C’est le premier ministre qui nommera le directeur de la FCC. En théorie en consultation avec le leader de l’opposition. En somme, la crainte est que le chef de la nouvelle institution soit un homme du parti dont la tâche sera d’exécuter les basses besognes du régime. Dans la tête de Navin Ramgoolam, le leader du Parti travailliste et principal challenger de Pravind Jugnauth lors des prochaines élections, « avec la FCC, on tente d’éliminer les opposants avant même les élections ». Dans une interview accordée à L’Express de mardi, il s’inquiète d’abord du timing. Il dénonce que « cette loi aussi importante qui change fondamentalement les procédures des enquêtes et qui concentre des pouvoirs très étendus à une seule autorité est en train d’être fast-tracked sans discussion aucune. Pire, c’est un nominé politique qui décidera de tout. C’est lui qui fera l’enquête, c’est lui qui décidera de poursuivre. C’est lui qui demandera de geler les avoirs d’un accusé et c’est lui-même qui demandera la confiscations des biens de l’accusé ». Pour l’ancien chef de gouvernement, cette loi sonne le glas de nos libertés et de notre démocratie. C’est une loi qui est inadmissible que ce soit sur le plan légal, politique ou éthique.

La FCC se passera du Directeur des poursuites publiques

Dans son éditoriale dans L’Express de dimanche, le rédacteur en chef Nad Sivaramen fait ressortir qu’alors que la Cour suprême étudie le litige institutionnel entre le Directeur des poursuites publiques (DPP) et le Commissaire de police au sujet de la remise en liberté provisoire, le FCC Bill propose des changements majeurs à la Bail Act et à la Courts Act. « C’est un manque de respect, ou plutôt un flagrant viol du principe de la séparation des pouvoir », dénonce-t-il. A présent, le DPP constitue un garant de respects des règles en matière d’accusations et de poursuites. Avec la FCC, cette garantie volera en éclats. Le rédacteur en chef de l’Express fait remarquer que la FCC constituera une arme redoutable alors que la campagne électorale commence. Le gel des avoirs des dirigeants politiques comme Navin Ramgoolam, Sherry Singh ou Roshi Bhadain sera décidée par un nominé politique.

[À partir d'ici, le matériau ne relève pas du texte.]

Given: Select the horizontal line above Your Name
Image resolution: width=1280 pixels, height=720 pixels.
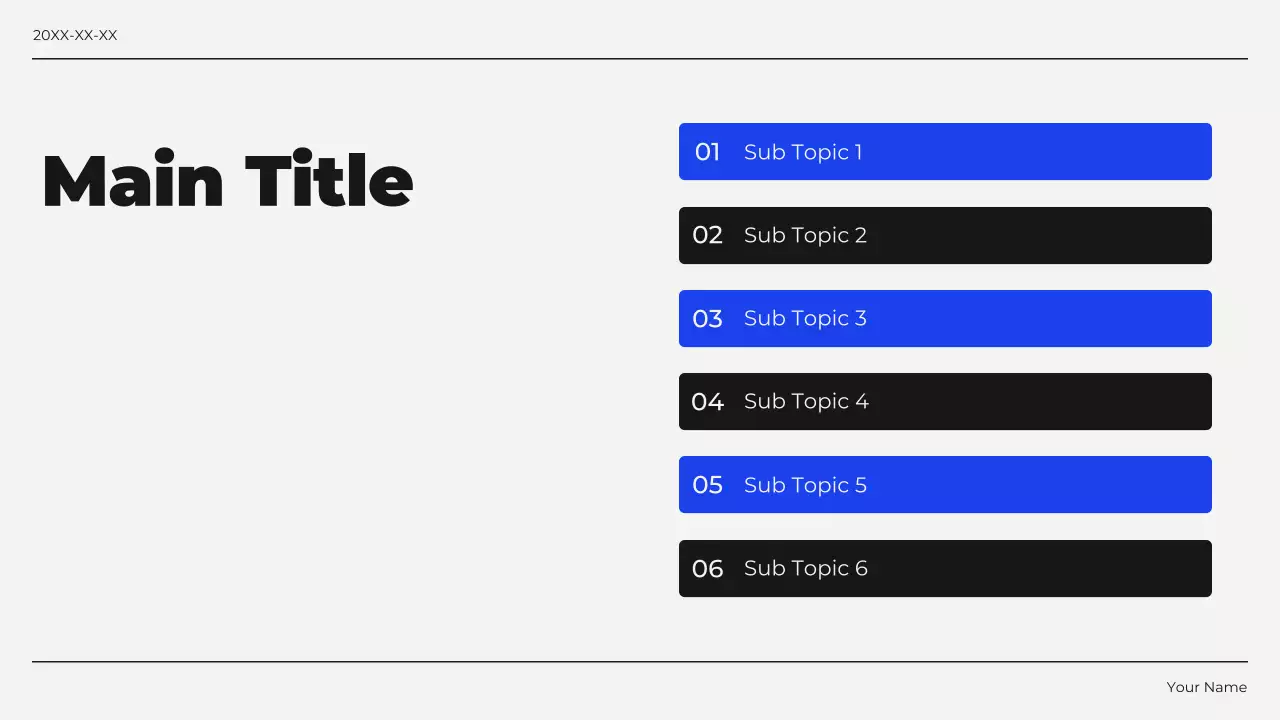Looking at the screenshot, I should [640, 662].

Quand le PMSD avait claqué la porte

Week-End rappelle à bon escient qu’en 2016, le PMSD alors allié du MSM, avait claqué la porte du gouvernement qui voulait qu’une Prosecution Commission contrôle les actions du DPP. « Un geste courageux, quand bien même ponctuel et ancien, se doit être salué, écrit l’éditorialiste. Parce qu’un sursaut, un réveil des consciences, un peu d’honneur et d’amour propre, ce n’est pas donné à tout le monde. »

Le Premier ministre ne craint rien

Alors que l’inquiétude monte non seulement chez l’opposition politique, mais aussi au sein du Bar Council et autres ONG, le Premier ministre n’en parle pas trop. Mais selon Le Défi de mardi, il a profité de l’inauguration d’une Multi-Purpose Game Area pour lancer « nous sommes en train d’introduire une loi et certains disent qu’ils sont la cible. Ceux qui ont les mains propres n’ont rien à craindre. En tout cas, pour ma part, je ne crains rien parce que j’ai toujours agi selon les paramètres légaux ».